* **Given instruction**: Output the lines of the listing below without any change, beginning with the line that contains "right arrowhead of the 47 dimension line" and continuing through the end of the listing. Leave the pictures out of your answer.

* **Material shown**:
──────
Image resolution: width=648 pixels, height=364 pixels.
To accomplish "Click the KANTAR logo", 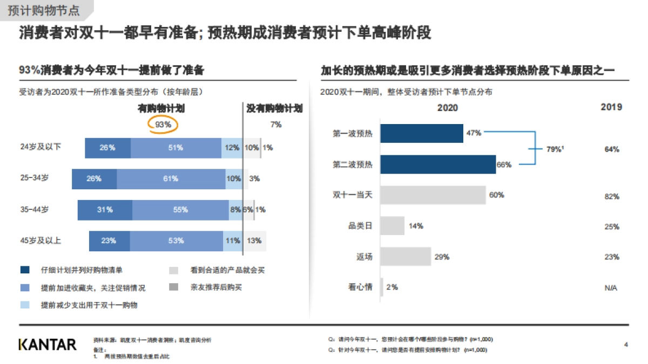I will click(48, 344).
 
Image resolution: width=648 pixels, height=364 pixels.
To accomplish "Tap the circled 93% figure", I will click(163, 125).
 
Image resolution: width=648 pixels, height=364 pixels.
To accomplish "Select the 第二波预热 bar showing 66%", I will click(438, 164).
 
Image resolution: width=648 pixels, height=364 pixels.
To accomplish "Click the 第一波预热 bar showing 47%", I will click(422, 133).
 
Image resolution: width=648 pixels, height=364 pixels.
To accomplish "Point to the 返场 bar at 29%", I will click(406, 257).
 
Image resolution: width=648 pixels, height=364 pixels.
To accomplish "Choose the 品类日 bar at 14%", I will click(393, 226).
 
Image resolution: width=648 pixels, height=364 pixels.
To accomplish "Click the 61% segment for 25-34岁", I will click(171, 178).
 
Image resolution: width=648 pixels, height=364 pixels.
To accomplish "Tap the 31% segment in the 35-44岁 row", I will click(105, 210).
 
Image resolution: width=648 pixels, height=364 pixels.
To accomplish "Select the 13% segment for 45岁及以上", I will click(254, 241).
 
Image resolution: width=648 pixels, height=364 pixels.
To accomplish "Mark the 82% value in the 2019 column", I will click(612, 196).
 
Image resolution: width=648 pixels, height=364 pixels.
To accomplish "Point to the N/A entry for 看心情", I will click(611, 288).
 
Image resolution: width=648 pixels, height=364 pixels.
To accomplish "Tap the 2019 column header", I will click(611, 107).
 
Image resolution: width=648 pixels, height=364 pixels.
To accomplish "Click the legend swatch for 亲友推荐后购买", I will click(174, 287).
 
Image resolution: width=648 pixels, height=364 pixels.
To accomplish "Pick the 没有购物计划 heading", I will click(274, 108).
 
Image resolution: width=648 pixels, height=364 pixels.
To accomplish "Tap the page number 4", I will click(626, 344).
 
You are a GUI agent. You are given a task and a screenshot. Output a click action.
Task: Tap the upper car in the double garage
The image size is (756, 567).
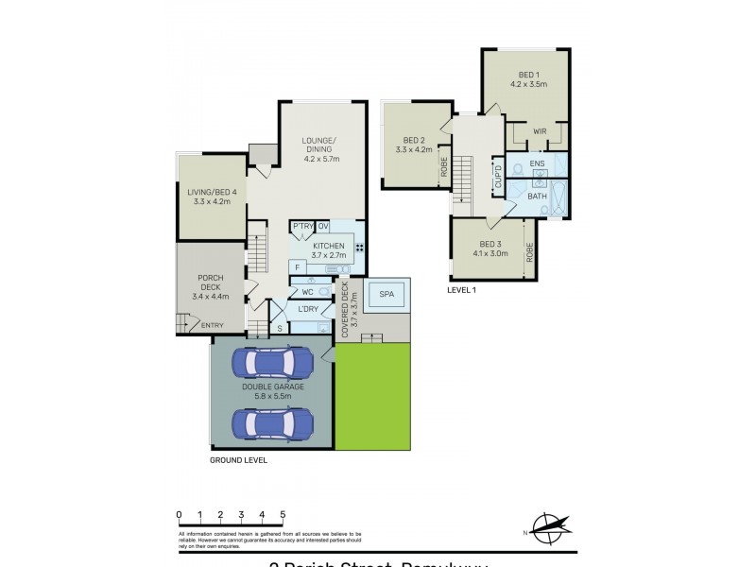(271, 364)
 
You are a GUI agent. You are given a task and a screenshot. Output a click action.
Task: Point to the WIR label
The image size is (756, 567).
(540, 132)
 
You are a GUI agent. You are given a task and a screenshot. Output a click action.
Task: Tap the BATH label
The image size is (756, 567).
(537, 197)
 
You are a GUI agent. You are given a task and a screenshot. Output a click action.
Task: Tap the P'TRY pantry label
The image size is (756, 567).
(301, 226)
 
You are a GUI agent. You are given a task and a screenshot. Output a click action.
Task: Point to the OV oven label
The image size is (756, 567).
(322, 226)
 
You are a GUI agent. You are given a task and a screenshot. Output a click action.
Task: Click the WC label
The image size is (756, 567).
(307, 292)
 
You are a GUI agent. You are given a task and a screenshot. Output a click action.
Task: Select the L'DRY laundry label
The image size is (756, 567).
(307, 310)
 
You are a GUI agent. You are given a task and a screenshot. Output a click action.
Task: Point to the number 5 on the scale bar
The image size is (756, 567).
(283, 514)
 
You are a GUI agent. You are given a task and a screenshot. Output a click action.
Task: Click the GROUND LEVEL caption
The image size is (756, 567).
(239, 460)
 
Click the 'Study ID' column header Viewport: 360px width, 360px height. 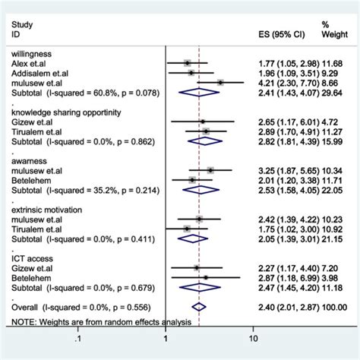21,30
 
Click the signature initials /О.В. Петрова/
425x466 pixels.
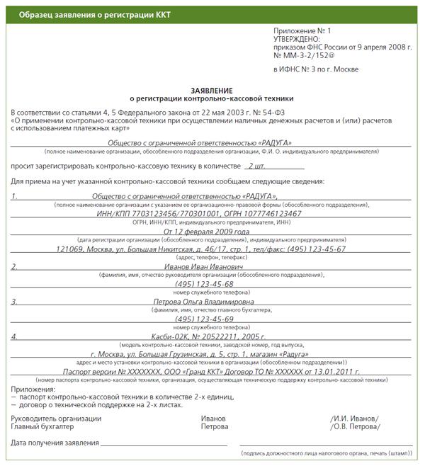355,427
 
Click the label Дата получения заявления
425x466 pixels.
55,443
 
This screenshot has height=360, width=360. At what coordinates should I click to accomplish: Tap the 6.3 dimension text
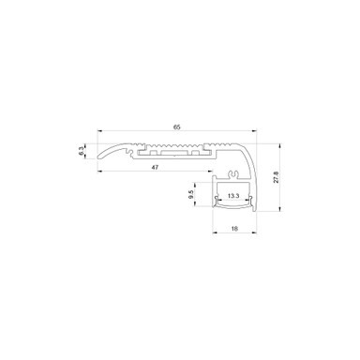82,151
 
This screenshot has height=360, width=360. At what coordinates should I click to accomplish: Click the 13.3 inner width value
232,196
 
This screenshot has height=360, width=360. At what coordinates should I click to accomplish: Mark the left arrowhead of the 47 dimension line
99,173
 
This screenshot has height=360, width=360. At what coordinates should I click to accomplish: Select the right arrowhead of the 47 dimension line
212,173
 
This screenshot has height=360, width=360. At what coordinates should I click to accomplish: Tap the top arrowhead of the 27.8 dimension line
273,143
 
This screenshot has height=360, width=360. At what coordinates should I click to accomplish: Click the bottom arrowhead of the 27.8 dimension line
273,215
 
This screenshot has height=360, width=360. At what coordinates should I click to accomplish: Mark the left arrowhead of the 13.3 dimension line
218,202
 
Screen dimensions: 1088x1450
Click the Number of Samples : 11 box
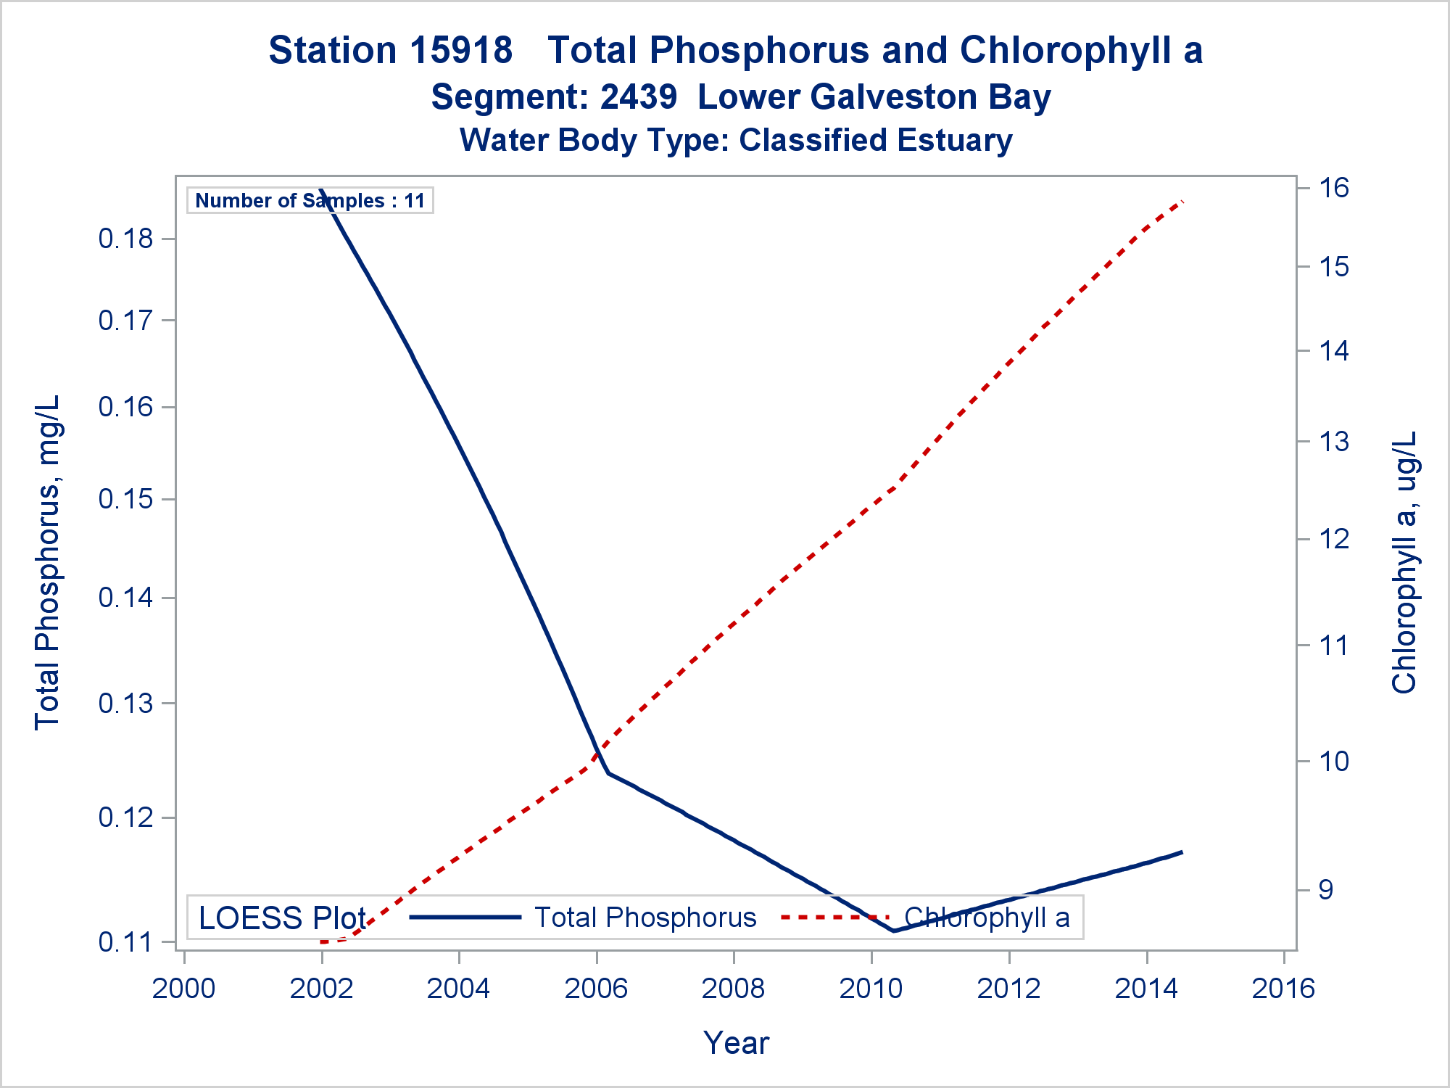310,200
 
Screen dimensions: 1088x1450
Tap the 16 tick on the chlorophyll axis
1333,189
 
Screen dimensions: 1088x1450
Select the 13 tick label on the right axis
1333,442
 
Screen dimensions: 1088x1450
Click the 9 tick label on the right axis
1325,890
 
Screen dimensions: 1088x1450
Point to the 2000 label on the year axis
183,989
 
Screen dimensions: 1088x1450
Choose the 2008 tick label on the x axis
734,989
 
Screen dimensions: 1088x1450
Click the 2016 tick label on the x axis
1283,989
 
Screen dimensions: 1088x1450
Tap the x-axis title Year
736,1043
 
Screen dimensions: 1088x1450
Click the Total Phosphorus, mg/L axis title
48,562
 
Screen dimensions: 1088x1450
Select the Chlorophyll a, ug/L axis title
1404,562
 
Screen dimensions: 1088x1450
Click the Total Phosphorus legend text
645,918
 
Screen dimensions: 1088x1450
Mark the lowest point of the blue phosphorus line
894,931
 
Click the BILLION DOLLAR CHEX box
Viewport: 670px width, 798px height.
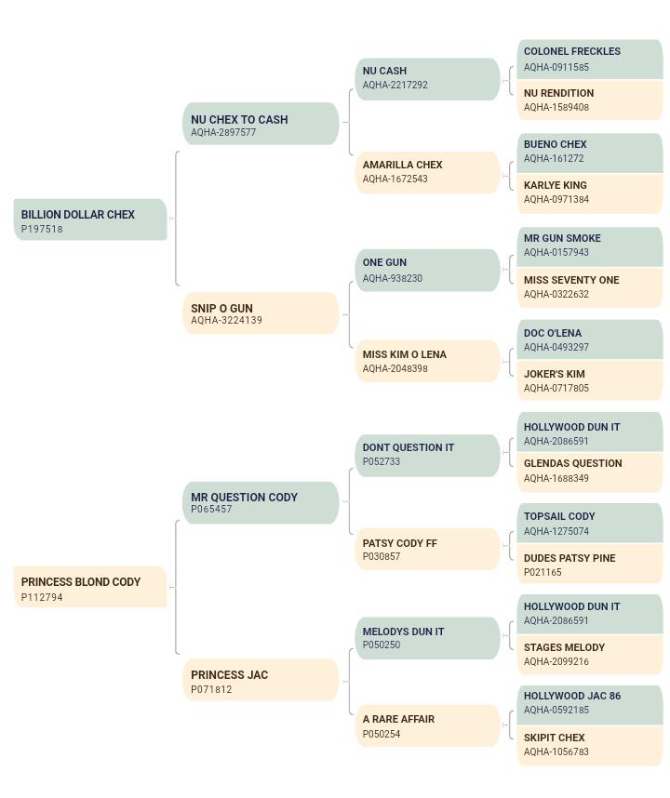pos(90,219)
──────
* **Answer**:
This screenshot has height=360, width=360. At what coordinates should I click to accomplish: Select the right arrowhead of the 47 dimension line
212,173
 
This screenshot has height=360, width=360. At what coordinates should I click to accomplish: Tap the top arrowhead of the 27.8 dimension line
273,143
 
This screenshot has height=360, width=360. At what coordinates should I click to accomplish: Click the bottom arrowhead of the 27.8 dimension line
273,215
 
This screenshot has height=360, width=360. At what coordinates should I click to accomplish: Mark the left arrowhead of the 13.3 dimension line
218,202
 
Screen dimensions: 1088x1450
Click the Number of Samples : 11 box
310,200
 
Screen dimensions: 1088x1450
Tap the 16 tick on the chlorophyll axis
1333,189
 
Screen dimensions: 1088x1450
Select the 13 tick label on the right axis
1333,442
 
Screen dimensions: 1088x1450
Click the 9 tick label on the right axis
1325,890
 
Screen dimensions: 1088x1450
Point to the 2000 label on the year axis
183,989
 
Screen dimensions: 1088x1450
Choose the 2008 tick label on the x axis
734,989
 
Screen dimensions: 1088x1450
Click the 2016 tick label on the x axis
1283,989
 
Screen dimensions: 1088x1450
Tap the x-axis title Year
736,1043
 
Screen dimensions: 1088x1450
Click the Total Phosphorus, mg/L axis title
48,562
 
Screen dimensions: 1088x1450
Select the Chlorophyll a, ug/L axis title
1404,562
 
Screen dimensions: 1088x1450
Click the Total Phosphorus legend text
645,918
 
Screen dimensions: 1088x1450
Mark the lowest point of the blue phosphorus line
894,931
 
Click the BILLION DOLLAR CHEX box
Viewport: 670px width, 798px height.
pos(90,219)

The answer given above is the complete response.